Later that month, Young will flip the switch with a program of Elgar and Vaughan Williams in which concertmaster Andrew Haveron plays the Elgar Violin Concerto. The occasion is a celebration of Haveron’s 50th birthday (a date he, coincidentally, shares with Young herself).
“It’s long been a tradition in America and Europe that you celebrate important birthdays – key members of the orchestra, key composers, conductors and so on,” says Young. “It’s a tradition I rather like, and it’s about building a personal relationship between the players and the audience. I think that’s really rather special. And it gives me the chance to indulge my latest musicological passion, which is the less-known symphonies of Vaughan Williams.”
Young returns in September with a Richard Strauss program featuring one of the best known works in the classical repertoire – or at least its opening 21 bars – Thus Spoke Zarathustra, made famous in the movie 2001: A Space Odyssey.
“I’ve done the work so many times,” she says, “and invariably there’s a slight ripple or murmur that goes through the concert hall when the double basses start up after the big bit everybody knows.
“For me that that’s almost part of the score now. It’s a fabulous work. It’s more than just that massive statement at the beginning. It’s quite reflective in places, celebratory in others and in others, stormy. I love the fact it starts like that and yet it finishes so gently in an ambivalence of major and minor. It’s a wonderful work.”
‘The Ode to Joy is extraordinary. The words are eternal and the music is one of the great melodies of all time.’
Simone Young
Mussorgsky’s timeless Pictures at an Exhibition follows in November, a work Young describes as colourful and dramatic, adding it is a “great program for anyone to bring along a mate who’s interested but never taken that step”.

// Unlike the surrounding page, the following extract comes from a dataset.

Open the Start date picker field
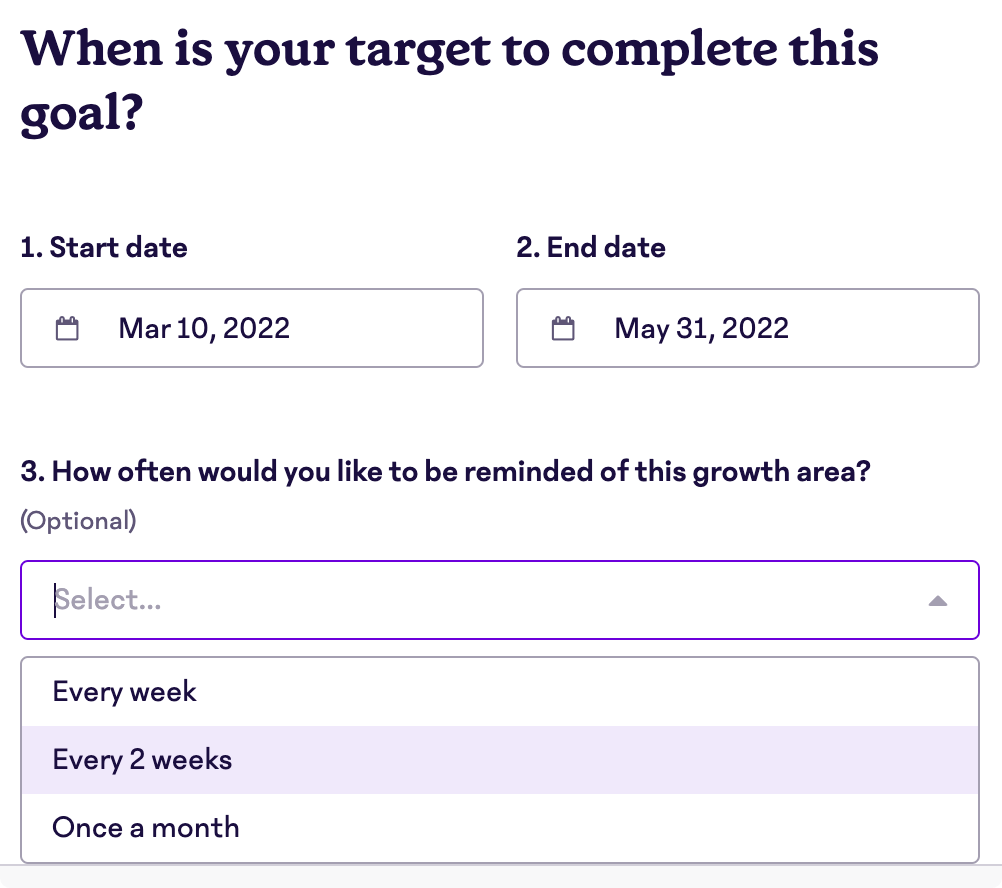This screenshot has height=888, width=1002. click(252, 328)
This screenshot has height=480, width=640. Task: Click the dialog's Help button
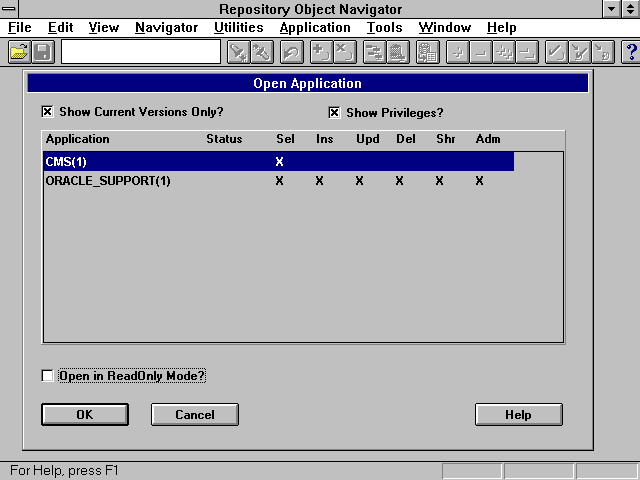click(518, 414)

Young then returns to the repertoire that she has made her own with Wagner’s sprawling Siegfried, a work she calls “brilliant – as in the facets of a diamond”.
She rounds out the year with a performance of Beethoven’s Ninth Symphony and its glorious Ode to Joy.
“I’ve never done it in Sydney,” she says. “It’s a lovely way to finish the season. The Ode to Joy is extraordinary. The words are eternal and the music is one of the great melodies of all time.”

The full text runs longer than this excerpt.